**REQUIREMENT**
Make an exact copy of every entry below, with the pictures left out.

··· RECORDS SHOWN ···

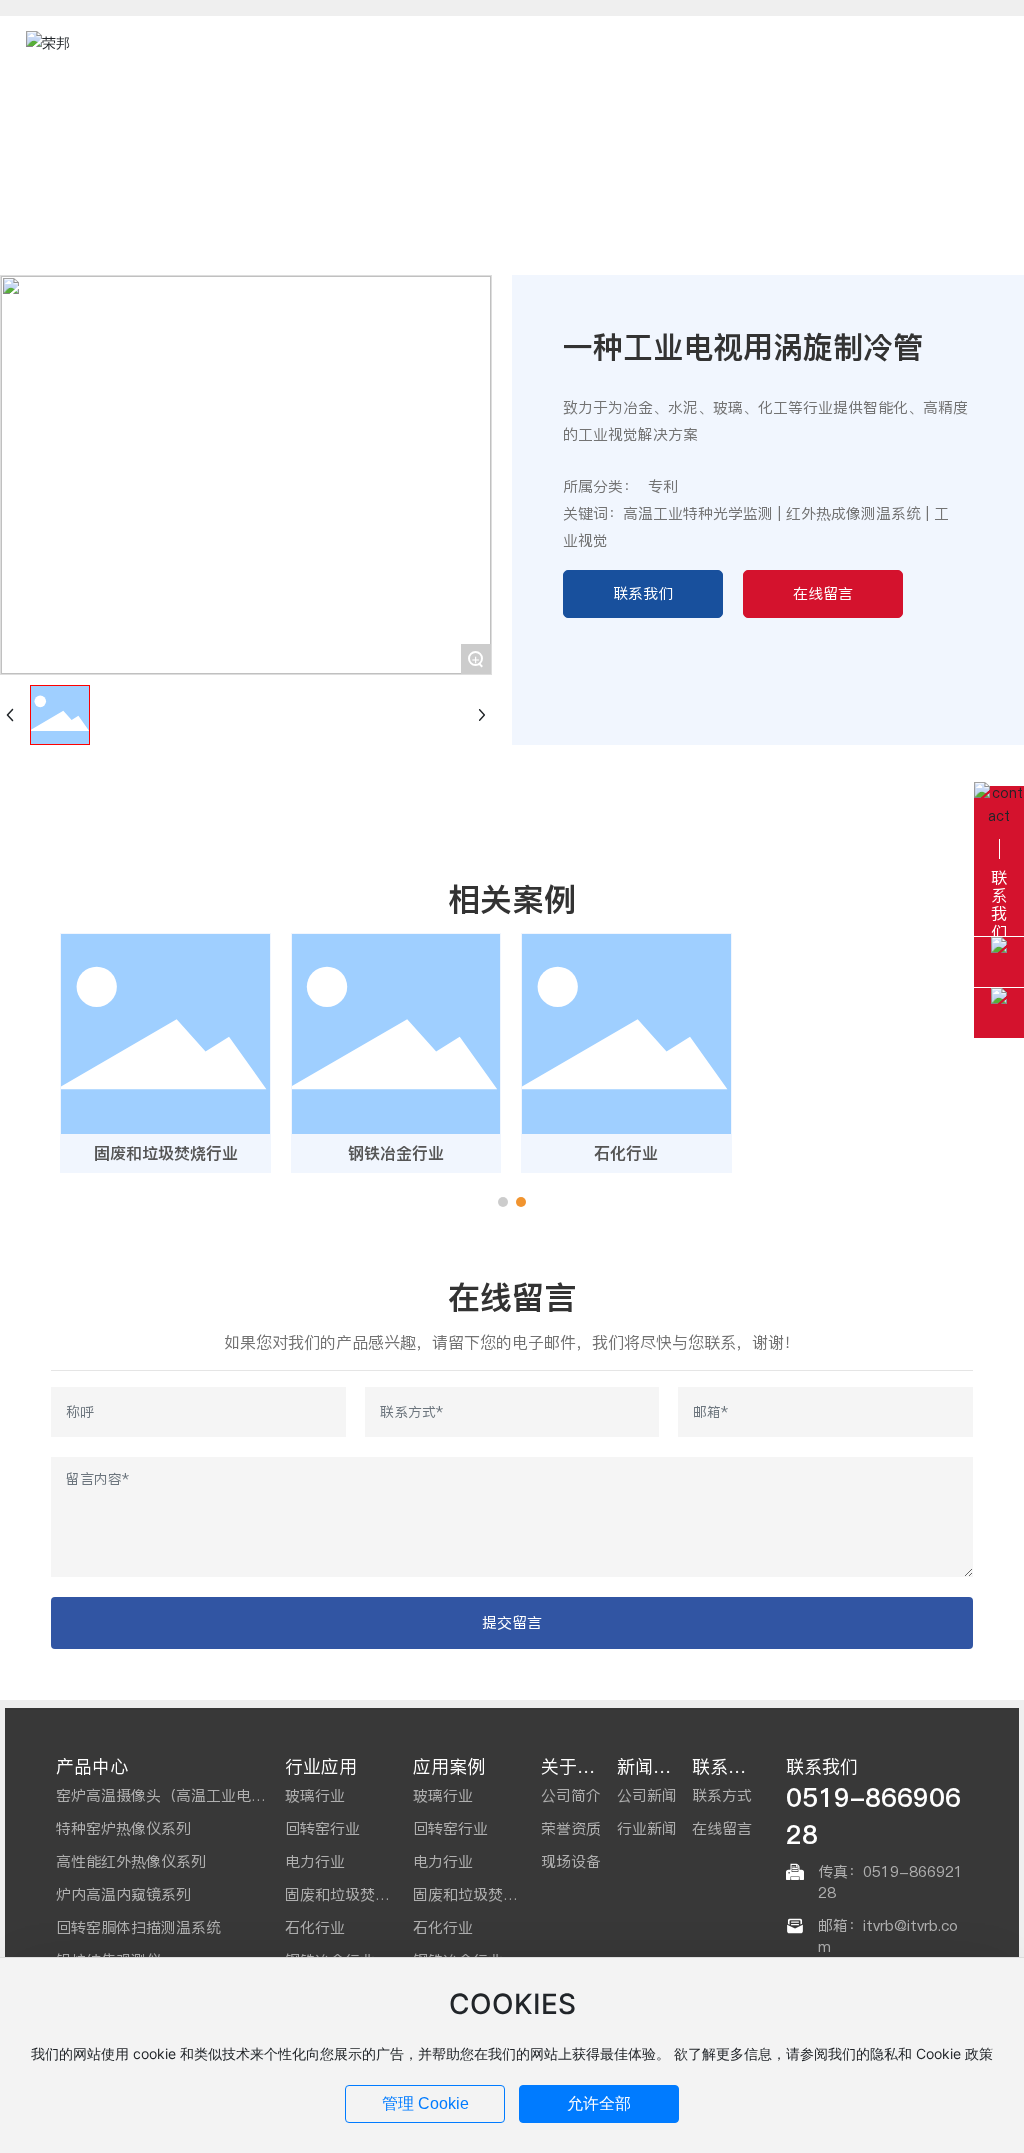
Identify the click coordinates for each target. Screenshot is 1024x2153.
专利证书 (428, 159)
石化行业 (626, 1153)
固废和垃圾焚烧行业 (166, 1153)
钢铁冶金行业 (396, 1153)
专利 (495, 159)
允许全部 (599, 2103)
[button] (503, 1202)
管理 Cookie (425, 2103)
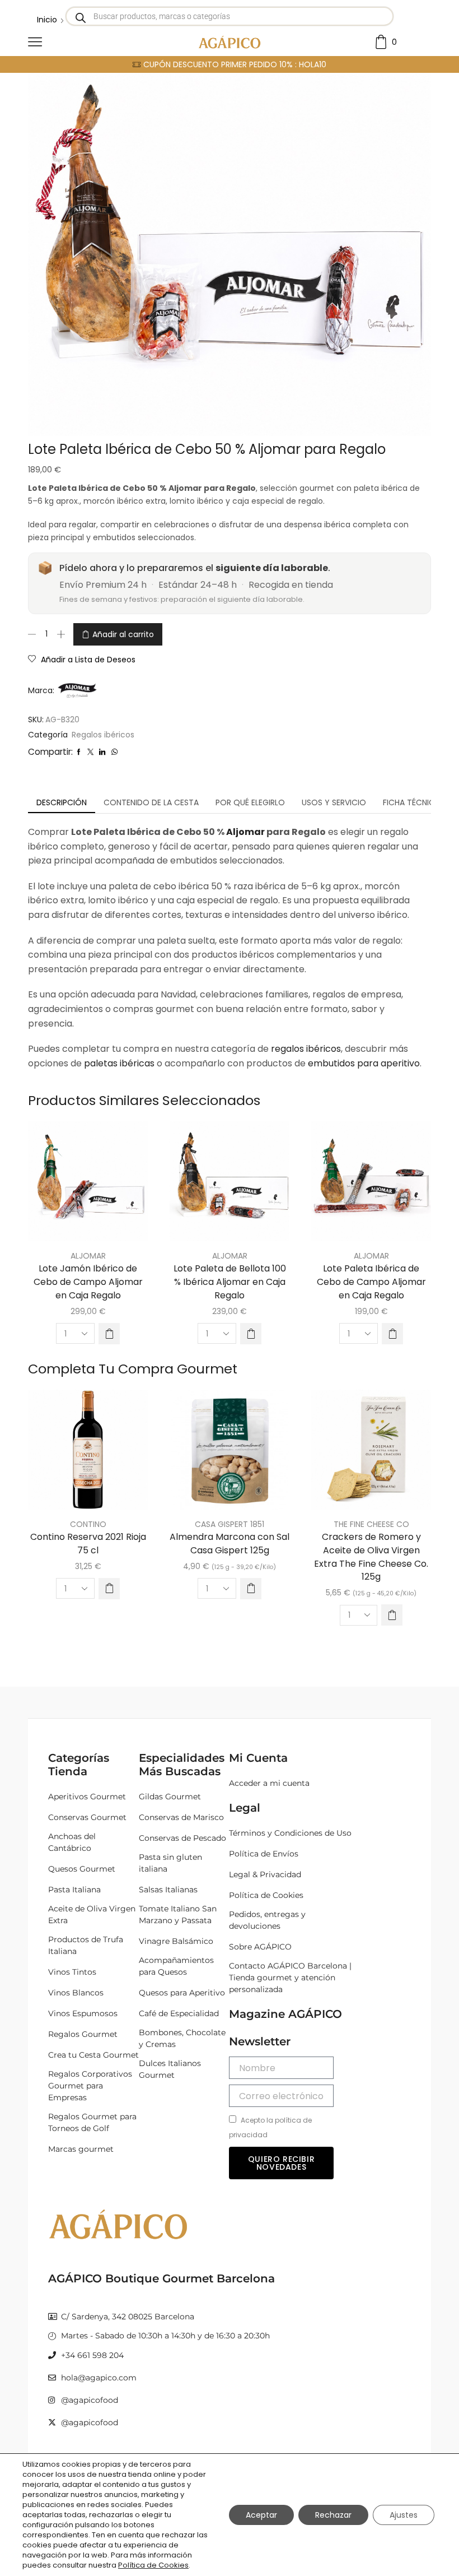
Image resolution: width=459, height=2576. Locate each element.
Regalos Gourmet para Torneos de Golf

···

**OUTPUT BELOW**
Identify the click coordinates for each target. Screenshot is 1024x2153.
专利证书 (428, 159)
石化行业 (626, 1153)
固废和垃圾焚烧行业 (166, 1153)
钢铁冶金行业 (396, 1153)
专利 (495, 159)
允许全部 (599, 2103)
[button] (503, 1202)
管理 Cookie (425, 2103)
Image resolution: width=459, height=2576. Locate each element.
Regalos Gourmet para Torneos de Golf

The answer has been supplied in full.